I started getting interested in anime in mid 90s. I set up dial-up Internet
(Trumpet Winsock on Windows 3.11!). I met this guy from Germany online who had
somehow managed to get Ranma 1/2 on VHS tapes, which he graciously agreed to
mail to me in Finland. I knew a guy who was into video editing, so he had the
setup to be able to copy them so I could mail the tapes back to him.

From there it took many years before I knew enough Japanese to be of any use
to anyone. But once I started to get there (and with a ton of help from my now
wife), I skipped the fansubbing part and instead made a demo manga translation
and sent it in a professional looking folder to two companies who were doing
the official translations. I thought it was worth the shot, but didn't really
expect a response. But to my astonishment BOTH agreed.

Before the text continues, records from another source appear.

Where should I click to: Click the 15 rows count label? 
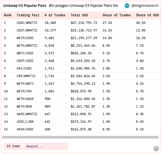[13, 146]
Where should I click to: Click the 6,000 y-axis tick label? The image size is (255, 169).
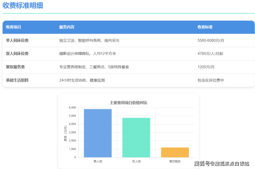[x=72, y=108]
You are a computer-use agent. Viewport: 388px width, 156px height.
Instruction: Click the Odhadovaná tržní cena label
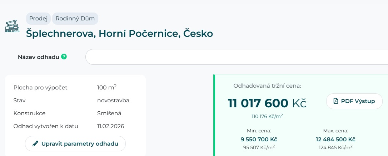pos(267,86)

Soon I found myself regularly visiting the publisher for new work and had a
professional translator as my mentor. I was getting paid to translate manga,
it was my dream come true.

But after the dream ended the hard work started. I was surprised by the speed
at which I was expected to translate these books. I was supposed to do 2-3
books every month! Take a look at a manga, see how many pages there are and
you are not just translating the dialogue, but also explaining all the sound
effects floating in the background.

Around this time social networks started releasing their APIs and I got into
that world instead and left the translation work for others. That was a great
choice, as I started making WAY more money doing that than I ever could have
with translation. But I'm glad I gave manga translation a shot, as now it
won't be left nagging as an unfulfilled dream in the back of my mind.

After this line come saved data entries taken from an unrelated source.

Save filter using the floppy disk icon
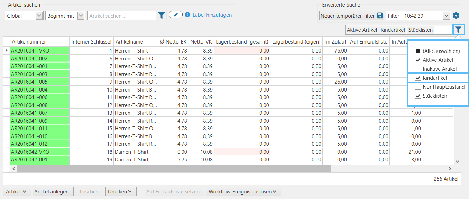click(x=380, y=16)
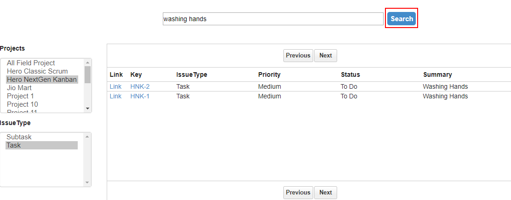Open issue key HNK-2
The height and width of the screenshot is (200, 511).
[x=140, y=86]
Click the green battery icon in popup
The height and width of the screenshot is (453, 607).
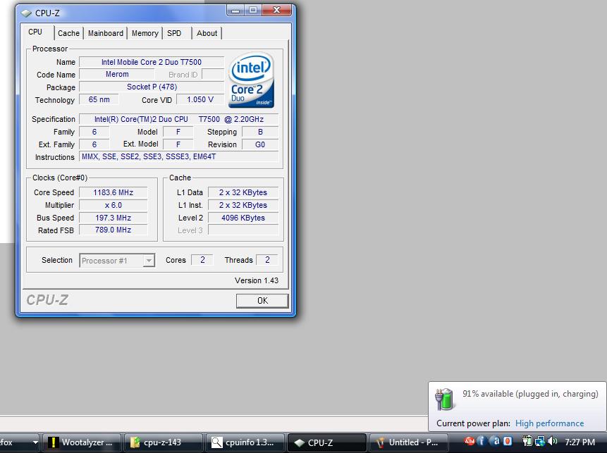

We translated the complete series Kamikaze Kaitou Jeanne and some other manga
before "retiring" from this profession :-)

------
lmm
Piracy has never been about cost as much as it has been about convenience. For
a long time the fansubbers simply offered a better product; shows from now
rather than five years ago, with better-quality translations, and often
better-quality video. Fans wanted to support the industry - I know more than
one person with a shelf full of official English DVDs, still in their
shrinkwrap - but the quality wasn't there.

Even today, as someone who takes the underground to work, a streaming service
is no substitute for the incredibly well-oiled machine of fansubbing.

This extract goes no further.